Charged in one of the first United States criminal prosecutions under the Digital Millenium Copyright Act (DMCA), Sklyarov is currently in custody in Las Vegas pending transfer to the Northern California US Federal District Court.
The case involves Advanced eBook Processor (AEBPR), software developed by Sklyarov's Russian employer Elcomsoft. According to the company's website, the software permits eBook owners to translate from Adobe's secure eBook format into the more common Portable Document Format (PDF). The company maintains that the software only works on legitimately purchased eBooks.
Adobe's eBook format restricts the manner in which a legitimate eBook buyer may read, print, back up, and store electronic books. The Advanced eBook Processor appears to remove these usage restrictions, permitting an eBook consumer to enjoy the ability to move the electronic book between computers, make backup copies, and print. Many of these personal, non-commercial activities may constitute fair use under U.S. copyright law. Of course, the Advanced eBook Processor software may also make it easier to infringe copyrights, since eBooks, once translated into open formats like PDF, may be distributed in illegitimate ways.

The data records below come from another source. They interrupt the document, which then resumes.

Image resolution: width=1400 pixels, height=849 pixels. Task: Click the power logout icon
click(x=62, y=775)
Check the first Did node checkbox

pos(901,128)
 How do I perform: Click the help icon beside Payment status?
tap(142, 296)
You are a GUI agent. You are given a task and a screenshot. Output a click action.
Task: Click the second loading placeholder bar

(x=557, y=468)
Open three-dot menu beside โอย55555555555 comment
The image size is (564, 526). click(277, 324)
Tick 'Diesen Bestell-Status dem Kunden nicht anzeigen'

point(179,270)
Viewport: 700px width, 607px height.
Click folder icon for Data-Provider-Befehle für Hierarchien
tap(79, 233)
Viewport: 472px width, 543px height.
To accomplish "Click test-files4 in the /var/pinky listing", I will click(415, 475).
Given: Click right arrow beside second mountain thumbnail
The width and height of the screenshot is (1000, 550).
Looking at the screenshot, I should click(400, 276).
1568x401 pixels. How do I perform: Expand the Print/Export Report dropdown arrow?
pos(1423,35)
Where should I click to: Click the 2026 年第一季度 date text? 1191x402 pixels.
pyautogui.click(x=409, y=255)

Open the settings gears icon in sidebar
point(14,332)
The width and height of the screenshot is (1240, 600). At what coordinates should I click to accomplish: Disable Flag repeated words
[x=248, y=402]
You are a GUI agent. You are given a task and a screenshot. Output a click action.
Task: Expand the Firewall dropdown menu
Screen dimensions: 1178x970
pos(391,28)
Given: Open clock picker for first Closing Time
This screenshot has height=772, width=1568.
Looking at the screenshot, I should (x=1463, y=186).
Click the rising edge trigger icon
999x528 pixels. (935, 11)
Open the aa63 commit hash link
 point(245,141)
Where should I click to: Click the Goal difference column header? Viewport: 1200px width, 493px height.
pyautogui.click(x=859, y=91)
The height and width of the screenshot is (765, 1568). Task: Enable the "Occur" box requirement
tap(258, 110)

Robin Gross, attorney with the Electronic Frontier Foundation (EFF), explained, "The U.S. government for the first time is prosecuting a programmer for building a tool that may be used for many purposes, including those that legitimate purchasers need in order to exercise their fair use rights."
Jennifer Granick, Clinical Director at the Stanford Law School Center for Internet and Society, commented that "the DMCA says that companies can use technology to take away fair use, but programmers can't use technology to take fair use back. Now the government is spending taxpayer money putting people from other countries in jail to protect multinational corporate profits at the expense of free speech."
Alexander Katalov, President and Owner of Elcomsoft, expressed anger and disappointment over Sklyarov's arrest: "Dimitry is only one of the programmers who worked on this program, so I don't understand why it is his sole responsibility. In Russia, we have no law like the DMCA. In fact, distributing Adobe's eBook software is illegal in Russia, since Russian law requires that the software permit the purchaser to make at least one legal copy."